Spyce Media LLC 代表 岡野 健将
10月31日、米ニューヨークで行われたワールドシリーズ第5戦で、大谷選手が所属するロサンゼルスドジャースが勝利し、今年のワールドチャンピオンになりました。
世界一になりたいと、10年契約でドジャースへ移籍した大谷選手は、1年目にして目標を達成。「あと9回優勝しよう」というコメントも取り上げられていました。
ワールドシリーズ(WS)をミクロ経済的にみると、チケット料金が最低でも10万円近く、最高だと数百万円という額になり、それがネットなどで高額に取引されました。それでも全5試合とも球場は満員。球場内の映像を見る限り、全員が裕福な家庭出身というわけではなさそうで、その多くは一般の米国民。カジュアルな服装で、子どもを連れている人もいました。そんな彼らが高額なチケットを購入できる財力はどこから来るのでしょうか。
マクロ経済的に見ると、ドジャースは大谷選手との10年契約の契約金約1000億円を1年で回収したと言われるほど今年は儲けています。球場の入場者、グッズ販売、球場内での広告収入、放映権料などの収益増に加えて、世界的に知名度をアップさせました。そしてワールドチャンピオンのトロフィーも獲得。現在のドジャースのチームの価値は約8200億円です。
メジャーリーグベースボール(MLB)は今年3つの放送局と契約しており、放映権料は約3000億円。現契約では2028年までの毎年、この額を得られることになっています。WSを中継していたFOXだけでも年間1000億円以上を支払っています。今年のWSの日本での放映権が1試合3億円ほどで、来年約5億円になったら地上波では放送できなくなると言われているので、その差に驚くばかり。
その結果、シーズン中のチケット料金も〝うなぎ登り〟に高騰。ロサンゼルスやニューヨークでMLBの試合を観戦すると、家族4人で入場してビールやホットドッグなどを食べ、Tシャツやキャップを購入すれば10万円は下らない額を支払うことになります。
MLBのまばゆいばかりの繁栄の裏で、ドジャース優勝の日の深夜には、ロサンゼルス市内で放火による火災が発生したり略奪が行われたりしたニュースが伝えられています。まさしく〝持つ者と持たざる者〟の差であり、盛り上がるのはいいですが、衝動を抑えきれずに度を超した行動を起こす人が多数いるのもこの国の現実です。 こういうバイオレントな行動を見ると、街中に戦車まで出動した1992年のロス暴動や、2021年1月6日の国会議事堂襲撃などを思い起こしてしまいます。

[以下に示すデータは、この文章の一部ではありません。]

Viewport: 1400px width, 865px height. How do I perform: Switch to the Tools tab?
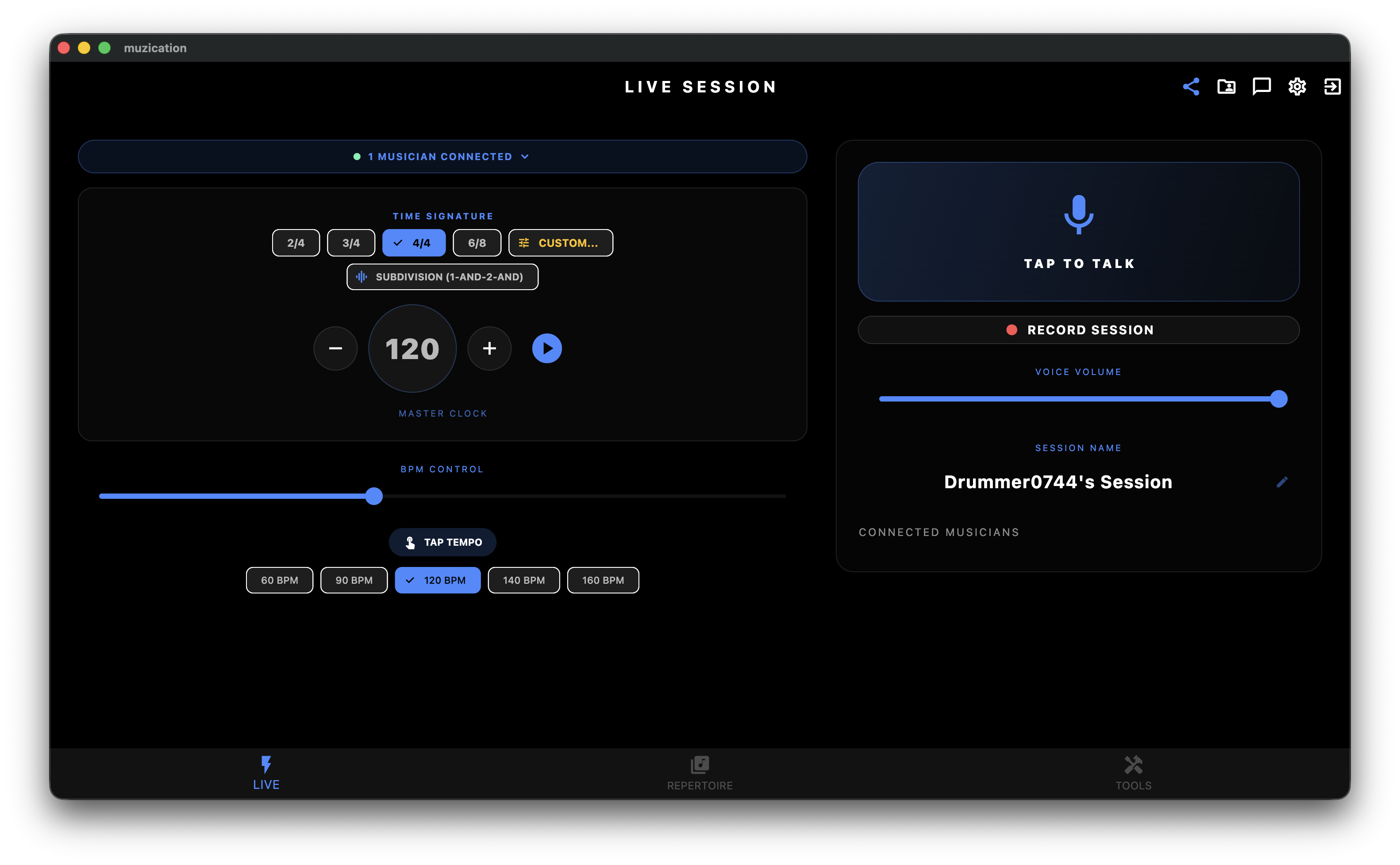click(1133, 773)
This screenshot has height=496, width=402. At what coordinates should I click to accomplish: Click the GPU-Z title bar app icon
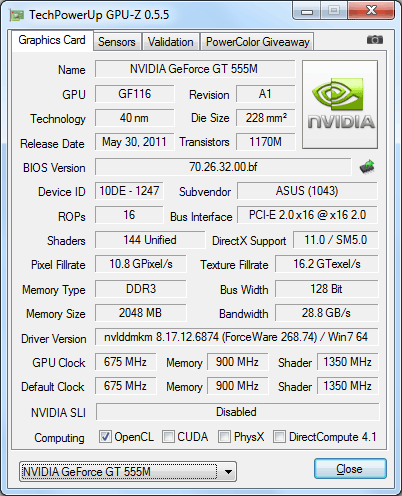(x=17, y=15)
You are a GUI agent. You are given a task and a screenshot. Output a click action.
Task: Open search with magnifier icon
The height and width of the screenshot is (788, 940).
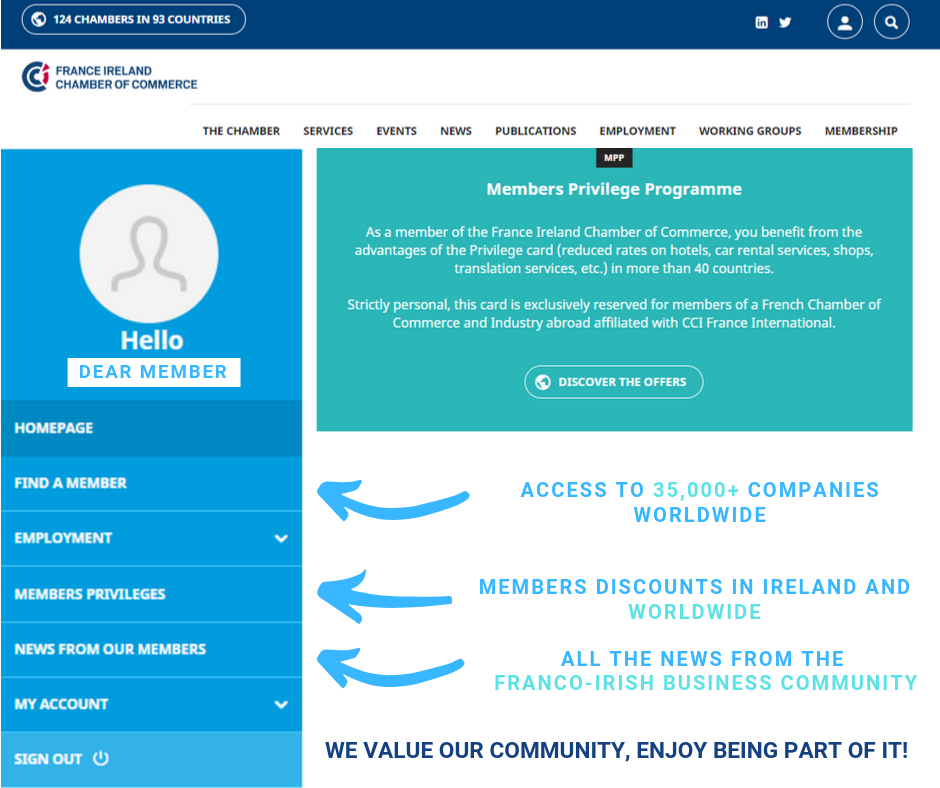pos(891,22)
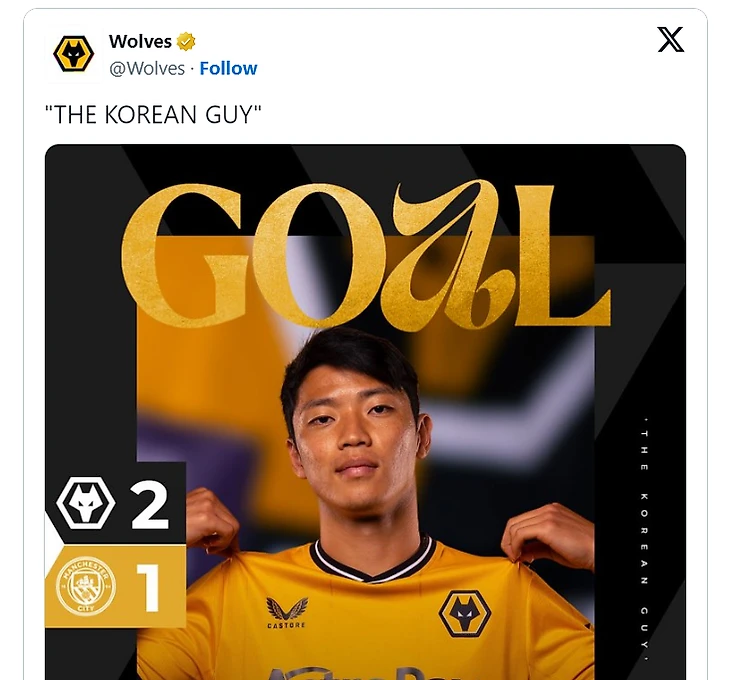Screen dimensions: 730x680
Task: Follow the Wolves account
Action: click(228, 68)
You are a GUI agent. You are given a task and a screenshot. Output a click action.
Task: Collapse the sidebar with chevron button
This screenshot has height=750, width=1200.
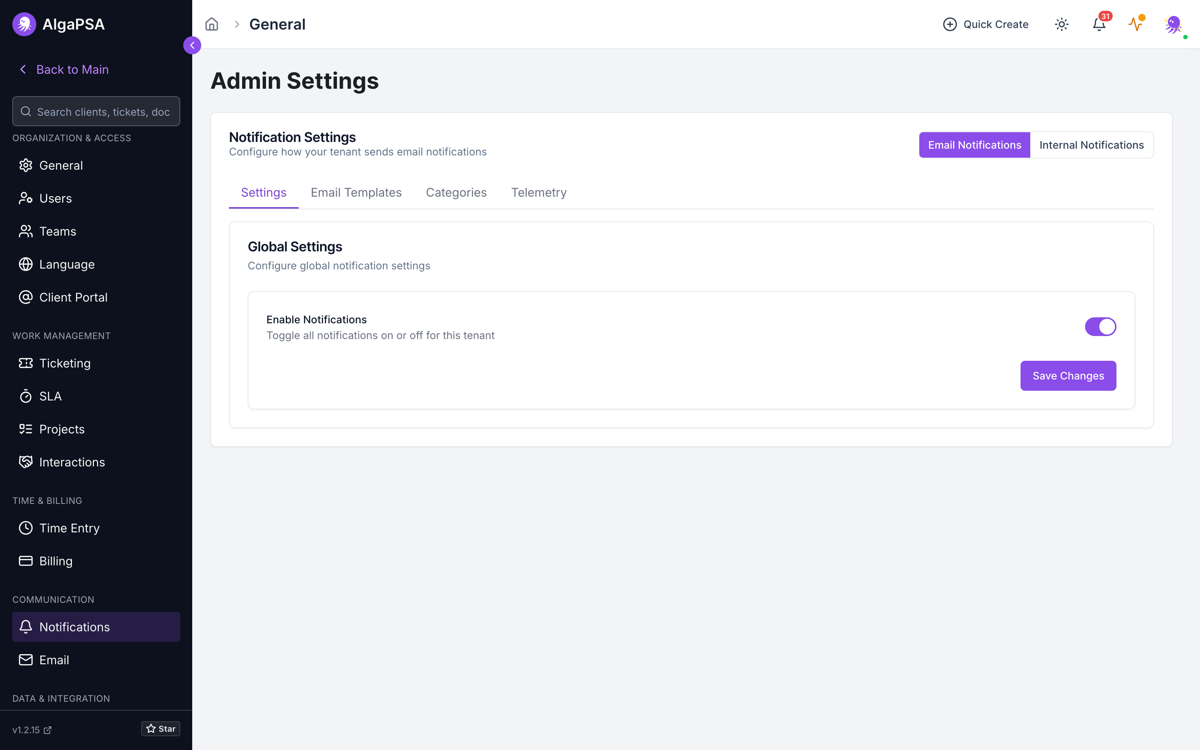[x=192, y=45]
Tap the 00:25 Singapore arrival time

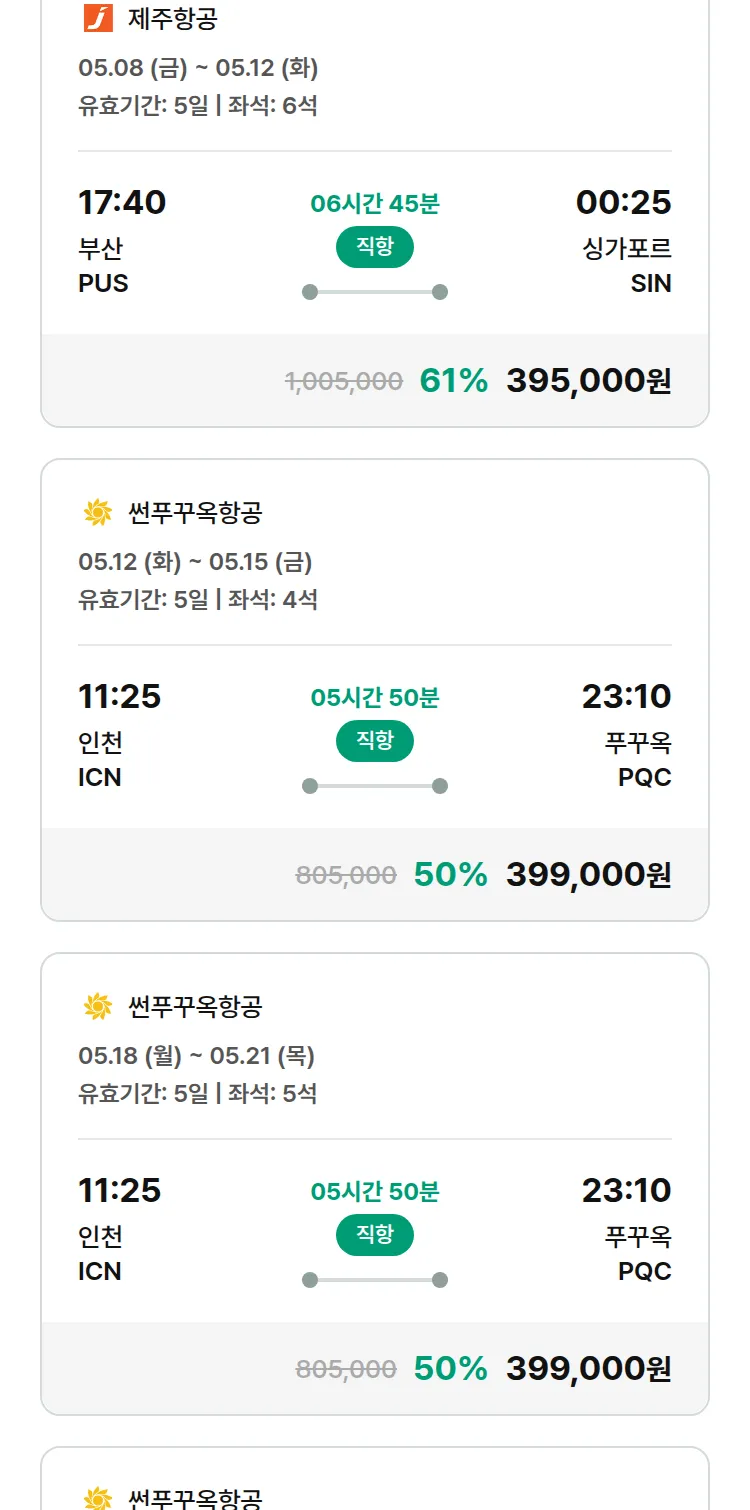click(x=623, y=202)
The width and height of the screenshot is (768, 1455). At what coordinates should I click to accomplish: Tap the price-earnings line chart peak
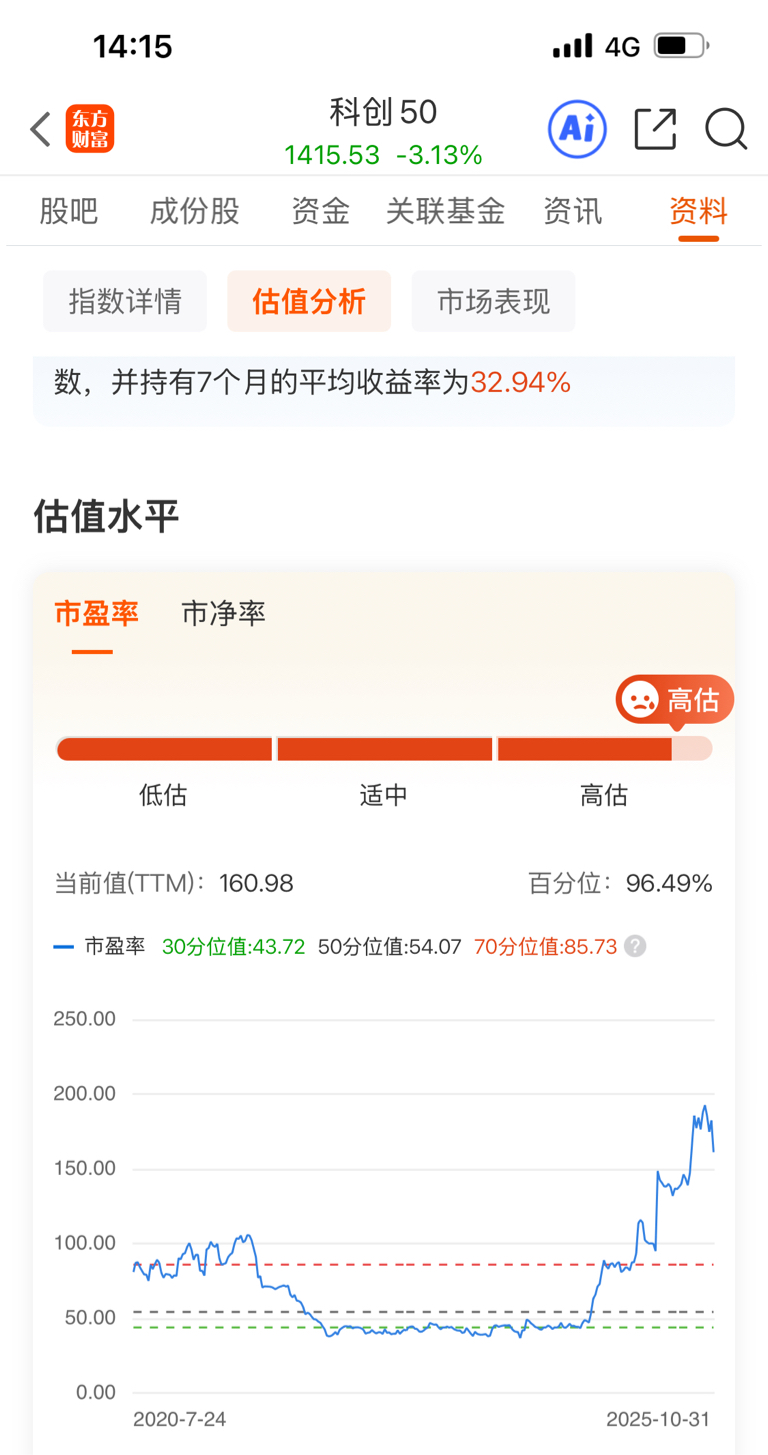click(x=705, y=1107)
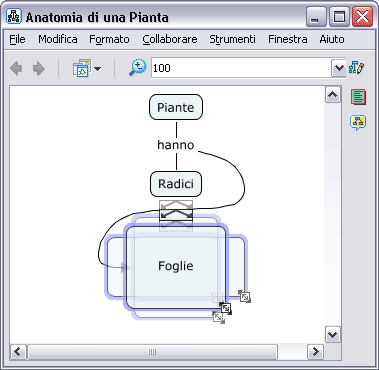This screenshot has width=379, height=370.
Task: Click the forward navigation arrow
Action: click(x=38, y=69)
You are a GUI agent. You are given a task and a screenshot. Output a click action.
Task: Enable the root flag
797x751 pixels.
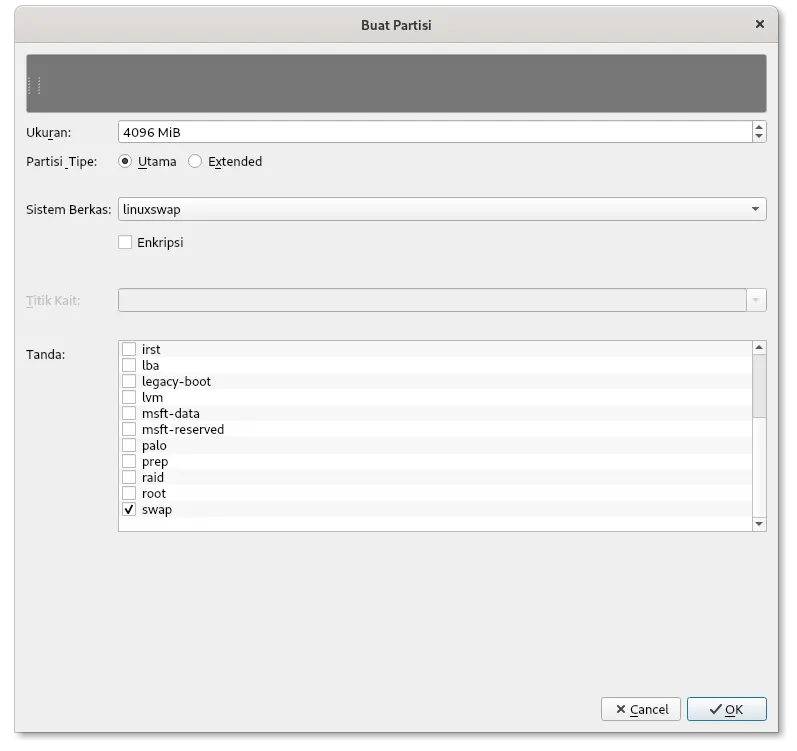pos(129,493)
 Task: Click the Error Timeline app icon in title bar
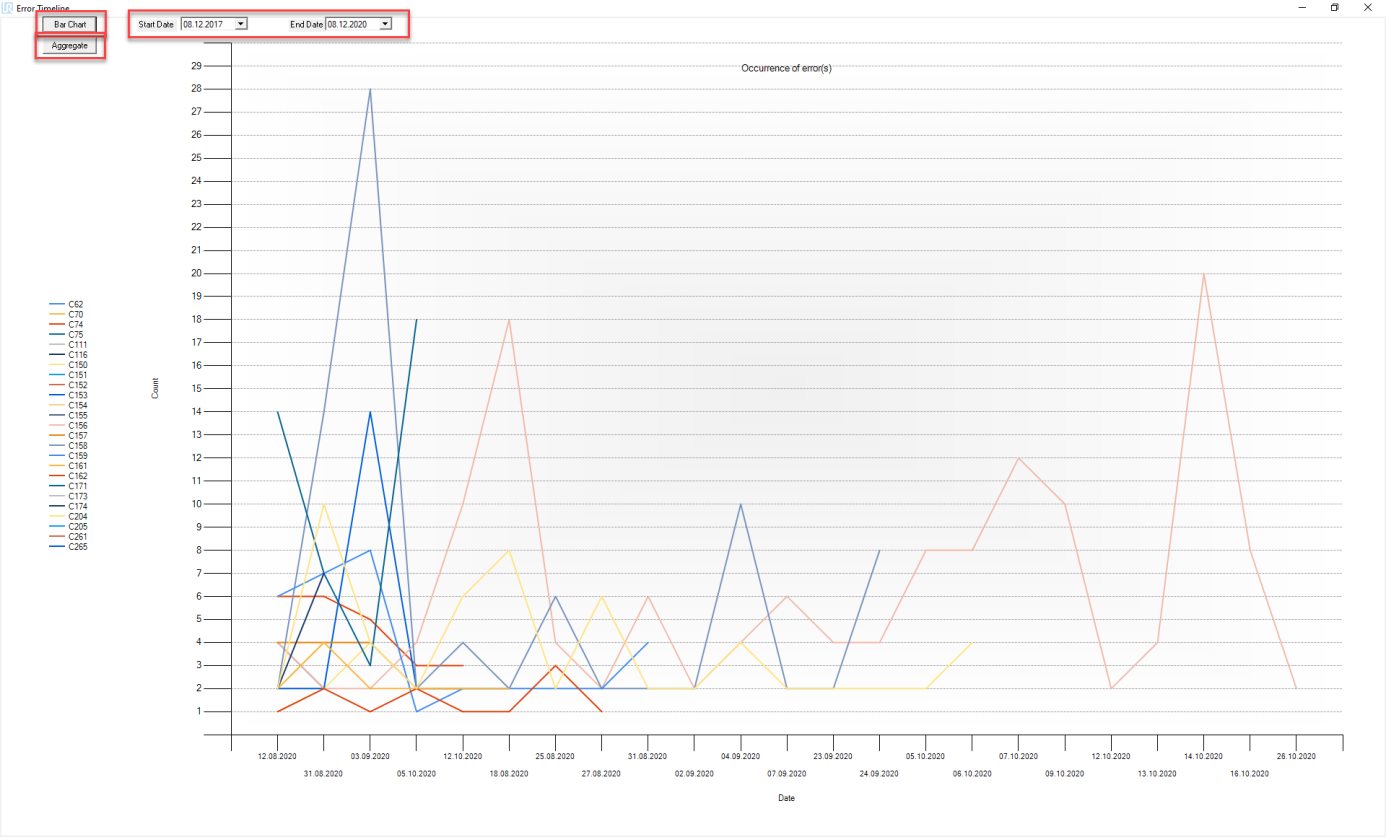[8, 8]
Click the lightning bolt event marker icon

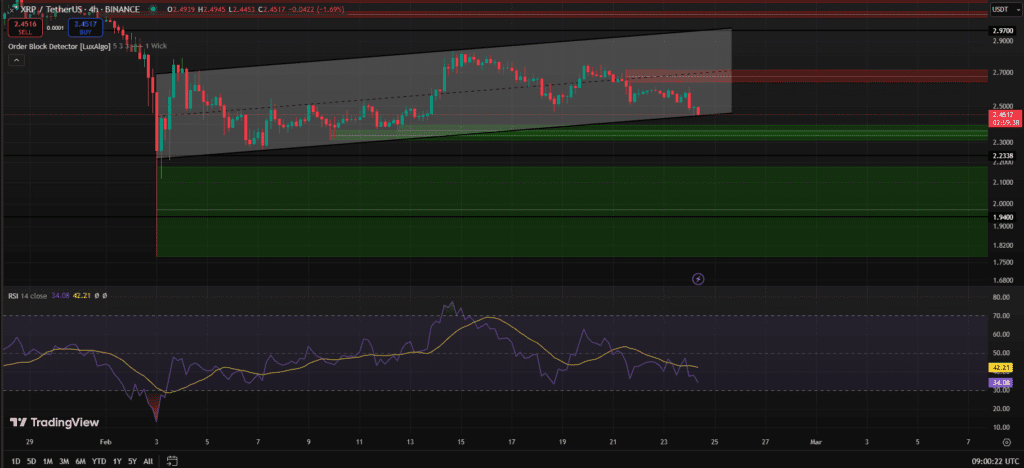(x=698, y=278)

いつまで経ってもこうした暴力的な行動を起こす人がいるのは、先進国ではアメリカくらいでしょう。
今年のWSの試合中も、ドジャースの選手がフェンス際でボールを捕球したとき、グローブからボールを奪おうとしたファンがいるなど常識のなさに驚きます。社会の規律やモラルを守ることができない人が多すぎるのもアメリカ社会の特徴と言えます。
現地に暮らして感じたことは、教育の大事さやルールを守ったり他人を尊重するなどの道徳的なことを学ぶ機会がないと、常識では理解出来ない行動をとる人が育ってしまうということです。アメリカが多くの移民を受け入れているためというよりも、アメリカで育ったことに起因する結果だと思います。
表向きには差別がないことになっているアメリカ社会ですが、差別は歴然として存在しており、メジャーリーガーでも有色人種は見えない差別を感じることがあると聞きます。
その際たるものが今回の大統領選挙かもしれません。
相手候補をこき下ろし、暴言で罵り、社会を分断するかのような「お前は敵か味方か?」というような態度。賛同しない者を徹底的に否定し排除する思考は、差別に通じるところがあると思います。
WSのような華々しく、世界でアメリカでしかできないような成功の陰には、自分勝手で差別的な人間がいて、社会がそれを正すだけの自浄力がないアメリカが存在するのです。
このコラムを読者が読んでいるころには大統領選の結果が出ていると思いますが、どちらが勝っても一悶着起こりそうで、アメリカ社会は当面、不安定な状況が続きそうです。
日本は学ぶものは学び、アメリカを反面教師として見習うべきでないものはしっかりと見極め、日本国内でアメリカのような自己中心的な風潮が増幅されないことを望んでいます。